Riverside, Newcastle upon Tyne
- Interactive map of Riverside, Newcastle upon Tyne
- Location: 57-59 Melbourne Street, Newcastle-upon-Tyne, England
- Coordinates: 54°58′18″N 1°36′18″W﻿ / ﻿54.9717°N 1.6051°W
- Owner: 1985-1994: Co-operative - Riverside Entertainments Ltd 1994-1999: Riverside Operations Ltd

Construction
- Opened: 1985–1999

= Riverside (music venue) =

Riverside was a music venue in Newcastle upon Tyne, England which operated from 1985 to 1999. It is the subject of a book, Riverside: Newcastle's Legendary Alternative Music Venue, by Hazel Plater and Carl Taylor, published by Tonto Books on 6 October 2011.

The Riverside name was resurrected in 2010 for a new music venue and nightlife spot in the city, although it is not a direct continuation of the original venue.

==Co-operative==
The venue was set up as a left wing co-operative, Riverside Entertainments Ltd, using funding from Margaret Thatcher's government. Each member had a share and a vote on how the venue was run.

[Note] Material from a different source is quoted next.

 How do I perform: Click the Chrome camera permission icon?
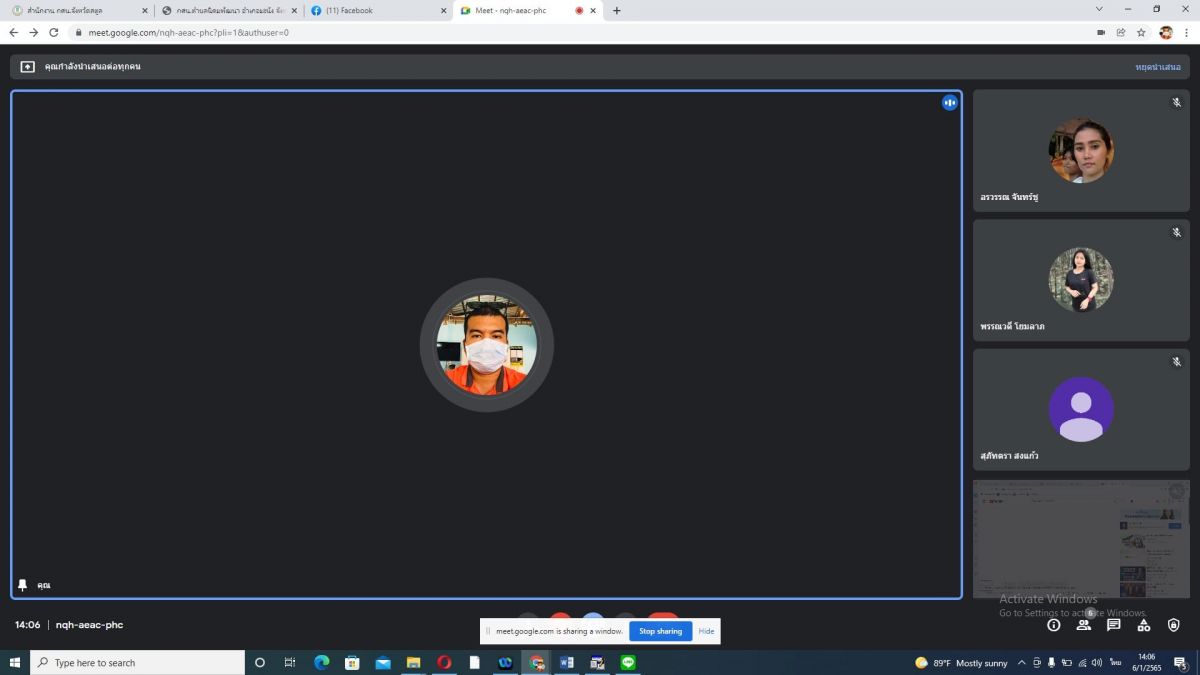click(x=1101, y=32)
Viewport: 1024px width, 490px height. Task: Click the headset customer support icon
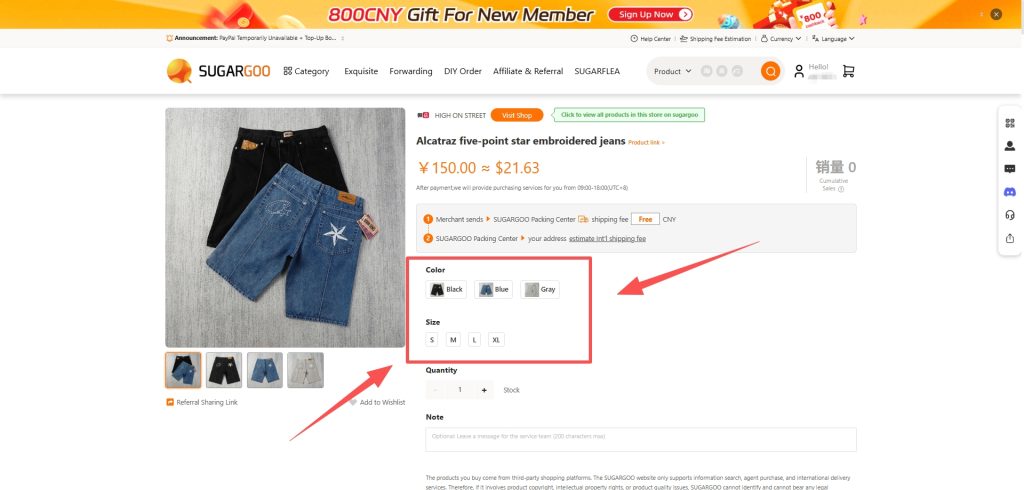(1009, 214)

==Significant appearances==
Artists who played included Julian Cope, The Waterboys, Red Hot Chili Peppers, Kirsty MacColl, Elvis Costello, Billy Bragg, The Go-Betweens, The Primitives, Michelle Shocked, The Proclaimers, Harrington, Pop Will Eat Itself, Doctor and the Medics, The Pixies, The Wedding Present, The Fall, Bad Religion, Belly, The Cranberries, James, The Stone Roses, Happy Mondays, The Charlatans (UK band), Sonic Youth, Nirvana (Riverside was their first live show outside North America), Pearl Jam, Oasis (famously cut short due to a fracas whilst broadcast live on BBC Radio One), Super Furry Animals, Catatonia, Faithless and David Bowie (at 890 capacity, it was the smallest venue on his 1997 tour).

==TV show==
In 1991 Riverside was the subject of a Tyne Tees Television fly-on-the-wall documentary.

==Club nights==
The venue hosted several club nights; Bliss, Woosh, The Bing Bong Rooms, Scarlet Weasel, The Palace, Viva and a house night, Shindig. In an interview with The Crack magazine, Shindig promoters Scott Bradford and Lee Melrose said that the best days of Shindig were those the club night spent at Riverside, between 1994 and 1999.

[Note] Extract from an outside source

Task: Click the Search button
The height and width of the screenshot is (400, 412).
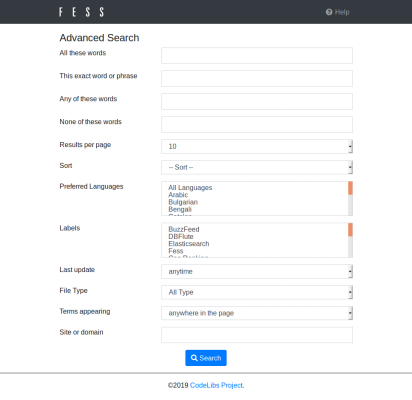Action: [x=206, y=358]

It also hosted a one-off night for what became a regular goth night called "Snakebite & Black" which later moved to Rockshots.

==Changes and sale==
Riverside ceased to be a co-operative and became a limited company, Riverside Operations Ltd, in 1994. The venue continued to trade until the building was sold in 1999. Foundation nightclub then ran on the same site, from 2000-2005. The building is now office space with a private gym where the venue once was. Since 2010, a venue called "Riverside" has operated on the site of the former Sea night club, but is not connected to the original Riverside venue.

==Book==
In 2010, Hazel Plater (who worked at the venue) and Carl Taylor (a regular attendee) began work on a book about the venue, Riverside: Newcastle's Legendary Alternative Music Venue. A preview of the book appeared in the September 2011 edition of The Crack magazine.